Give back only the lines in the records below from the one with "This screenshot has width=845, height=484." to the one with "The width and height of the screenshot is (318, 213).", both inclusive, word for word.

---------------

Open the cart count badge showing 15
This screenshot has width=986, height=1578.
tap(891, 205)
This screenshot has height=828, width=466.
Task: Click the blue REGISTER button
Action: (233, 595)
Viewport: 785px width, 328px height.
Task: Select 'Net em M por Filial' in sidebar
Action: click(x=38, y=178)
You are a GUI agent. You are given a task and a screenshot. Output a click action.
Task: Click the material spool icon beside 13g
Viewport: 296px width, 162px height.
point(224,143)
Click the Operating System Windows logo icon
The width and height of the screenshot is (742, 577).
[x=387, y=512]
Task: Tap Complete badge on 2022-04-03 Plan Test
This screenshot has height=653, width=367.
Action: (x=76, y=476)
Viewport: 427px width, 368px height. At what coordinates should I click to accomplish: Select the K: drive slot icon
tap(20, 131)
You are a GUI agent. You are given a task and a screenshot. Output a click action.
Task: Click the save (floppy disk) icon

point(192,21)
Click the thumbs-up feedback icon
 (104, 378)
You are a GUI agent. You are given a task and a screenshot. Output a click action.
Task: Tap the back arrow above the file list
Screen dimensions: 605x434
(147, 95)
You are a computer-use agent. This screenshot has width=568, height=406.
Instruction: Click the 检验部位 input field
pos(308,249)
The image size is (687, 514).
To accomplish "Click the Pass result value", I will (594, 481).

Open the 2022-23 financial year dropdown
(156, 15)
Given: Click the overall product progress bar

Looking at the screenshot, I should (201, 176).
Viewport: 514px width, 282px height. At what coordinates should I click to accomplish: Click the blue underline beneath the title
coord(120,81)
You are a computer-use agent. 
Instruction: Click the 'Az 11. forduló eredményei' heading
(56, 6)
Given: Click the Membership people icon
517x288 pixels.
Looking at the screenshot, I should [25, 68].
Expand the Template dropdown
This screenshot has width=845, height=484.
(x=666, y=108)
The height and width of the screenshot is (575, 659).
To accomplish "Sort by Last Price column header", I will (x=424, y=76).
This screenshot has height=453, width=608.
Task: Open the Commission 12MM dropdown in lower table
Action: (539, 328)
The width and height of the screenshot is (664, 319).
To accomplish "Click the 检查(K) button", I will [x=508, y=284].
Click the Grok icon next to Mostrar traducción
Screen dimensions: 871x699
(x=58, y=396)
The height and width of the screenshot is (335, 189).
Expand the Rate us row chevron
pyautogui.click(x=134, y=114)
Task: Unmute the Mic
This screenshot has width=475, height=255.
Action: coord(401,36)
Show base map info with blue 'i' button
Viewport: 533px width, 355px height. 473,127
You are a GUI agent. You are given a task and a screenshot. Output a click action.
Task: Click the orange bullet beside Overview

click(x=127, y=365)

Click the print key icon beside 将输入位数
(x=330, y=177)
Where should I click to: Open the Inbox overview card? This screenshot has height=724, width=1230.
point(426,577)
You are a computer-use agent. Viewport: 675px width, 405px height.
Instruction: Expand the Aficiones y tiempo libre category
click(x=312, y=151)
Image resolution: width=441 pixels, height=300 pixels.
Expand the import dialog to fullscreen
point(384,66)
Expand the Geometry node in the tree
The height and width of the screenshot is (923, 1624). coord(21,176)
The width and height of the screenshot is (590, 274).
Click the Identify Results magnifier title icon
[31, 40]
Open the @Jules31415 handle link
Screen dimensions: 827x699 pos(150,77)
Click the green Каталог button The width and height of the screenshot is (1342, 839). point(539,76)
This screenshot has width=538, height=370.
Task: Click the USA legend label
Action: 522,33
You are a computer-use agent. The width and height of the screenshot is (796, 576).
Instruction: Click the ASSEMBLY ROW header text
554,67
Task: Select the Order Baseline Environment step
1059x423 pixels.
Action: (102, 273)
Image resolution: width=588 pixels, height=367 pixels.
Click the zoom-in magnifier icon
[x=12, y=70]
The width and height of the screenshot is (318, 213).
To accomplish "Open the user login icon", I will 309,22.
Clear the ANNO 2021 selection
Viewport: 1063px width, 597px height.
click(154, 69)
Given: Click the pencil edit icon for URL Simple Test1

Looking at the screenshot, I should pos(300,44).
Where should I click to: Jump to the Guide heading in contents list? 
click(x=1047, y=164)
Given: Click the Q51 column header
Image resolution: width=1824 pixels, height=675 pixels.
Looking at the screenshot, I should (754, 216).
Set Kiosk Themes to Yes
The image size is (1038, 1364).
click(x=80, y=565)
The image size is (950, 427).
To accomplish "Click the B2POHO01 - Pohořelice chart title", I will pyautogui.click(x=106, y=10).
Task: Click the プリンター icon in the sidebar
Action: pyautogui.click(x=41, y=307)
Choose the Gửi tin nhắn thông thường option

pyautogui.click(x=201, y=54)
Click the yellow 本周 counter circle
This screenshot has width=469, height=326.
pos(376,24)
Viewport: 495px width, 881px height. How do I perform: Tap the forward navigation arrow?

---------------

▸ **ANSWER**
This screenshot has width=845, height=484.
(x=666, y=108)
The height and width of the screenshot is (575, 659).
To accomplish "Sort by Last Price column header", I will (x=424, y=76).
This screenshot has height=453, width=608.
Task: Open the Commission 12MM dropdown in lower table
Action: (539, 328)
The width and height of the screenshot is (664, 319).
To accomplish "Click the 检查(K) button", I will [x=508, y=284].
Click the Grok icon next to Mostrar traducción
Screen dimensions: 871x699
(x=58, y=396)
The height and width of the screenshot is (335, 189).
Expand the Rate us row chevron
pyautogui.click(x=134, y=114)
Task: Unmute the Mic
This screenshot has width=475, height=255.
Action: coord(401,36)
Show base map info with blue 'i' button
Viewport: 533px width, 355px height. 473,127
You are a GUI agent. You are given a task and a screenshot. Output a click action.
Task: Click the orange bullet beside Overview

click(x=127, y=365)

Click the print key icon beside 将输入位数
(x=330, y=177)
Where should I click to: Open the Inbox overview card? This screenshot has height=724, width=1230.
point(426,577)
You are a computer-use agent. Viewport: 675px width, 405px height.
Instruction: Expand the Aficiones y tiempo libre category
click(x=312, y=151)
Image resolution: width=441 pixels, height=300 pixels.
Expand the import dialog to fullscreen
point(384,66)
Expand the Geometry node in the tree
The height and width of the screenshot is (923, 1624). coord(21,176)
The width and height of the screenshot is (590, 274).
Click the Identify Results magnifier title icon
[31, 40]
Open the @Jules31415 handle link
Screen dimensions: 827x699 pos(150,77)
Click the green Каталог button The width and height of the screenshot is (1342, 839). point(539,76)
This screenshot has width=538, height=370.
Task: Click the USA legend label
Action: 522,33
You are a computer-use agent. The width and height of the screenshot is (796, 576).
Instruction: Click the ASSEMBLY ROW header text
554,67
Task: Select the Order Baseline Environment step
1059x423 pixels.
Action: (102, 273)
Image resolution: width=588 pixels, height=367 pixels.
Click the zoom-in magnifier icon
[x=12, y=70]
The width and height of the screenshot is (318, 213).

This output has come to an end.